The Russian president, despite his recent victory at the polls, continues to be criticized in Russia and the West for his failure to build or base himself in a political party. One of the reasons that Yeltsin has had so many problems with the parliament is that he is explicitly not the leader of any one party.

Yeltsin's efforts to create a party and his backing of Prime Minister Viktor Chernomyrdin's "Russia is Our Home" bloc were not entirely successful, in part because Yeltsin himself was unwilling to commit himself to be a leader of the group.

At the meeting with his campaign aides, Yeltsin felt compelled to justify himself on this point yet again. He said that while there are so many parties and movements in the country--he suggested there were "about 40"--it would be a mistake for the president to be a member of any one of them.

But the Russian president added: "When there are just two or three of them, the president will have to make his choice." And he noted that Russia might reach that stage by the next presidential poll in the year 2000.

Consequently, what Yeltsin appears to have in mind when he speaks of a "national ideology" is not a set of ideas but rather an organization. Indeed, whether he is aware of the parallels or not, the Russian president seems ready to follow in the footsteps of French leader Charles de Gaulle, who set up a movement to overcome the party divisions of the French Fourth Republic.

And that movement, which was launched as an alternative to political parties, became the dominant political force in the French Fifth Republic.

Sergei Filatov, a senior Yeltsin advisor, provided some additional support for this interpretation when he told Russian journalists that the Popular-Patriotic Bloc that had been set up to help re-elect Yeltsin would not turn its attention to making sure pro-Yeltsin candidates won in local and regional elections later this year.

And other Yeltsin aides who attended the meeting suggested that the people involved in this bloc could provide an important "direct link" between Yeltsin and the electorate.

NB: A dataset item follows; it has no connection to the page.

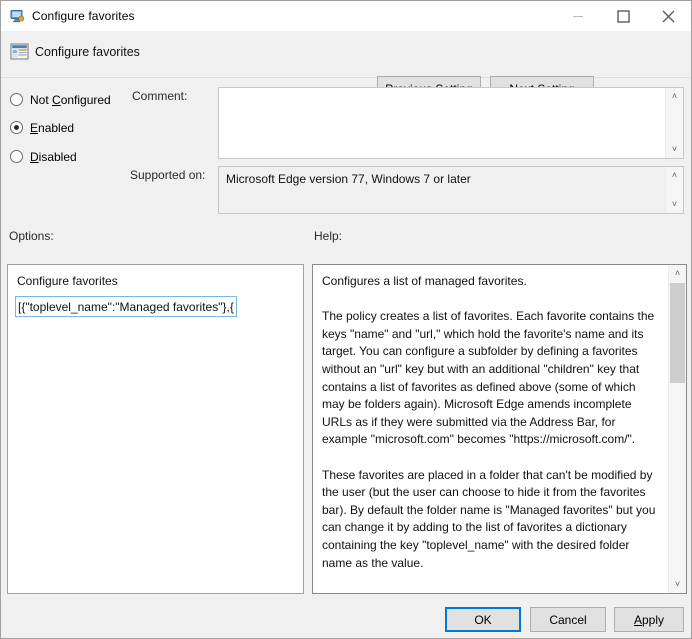 Image resolution: width=692 pixels, height=639 pixels. I want to click on radio-disabled: Disabled, so click(44, 156).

Such a strategy--the creation of a party in the guise of defining an ideology for Russia--would be quintessentially Yeltsin in method and goals.

To a remarkable extent, it would allow him to have his cake and eat it too. He could continue to present himself to Russians still suspicious of party labels as uniquely standing above all parties, while at the same time building one that could quickly become the strongest party in Russia since the demise of the Soviet Union.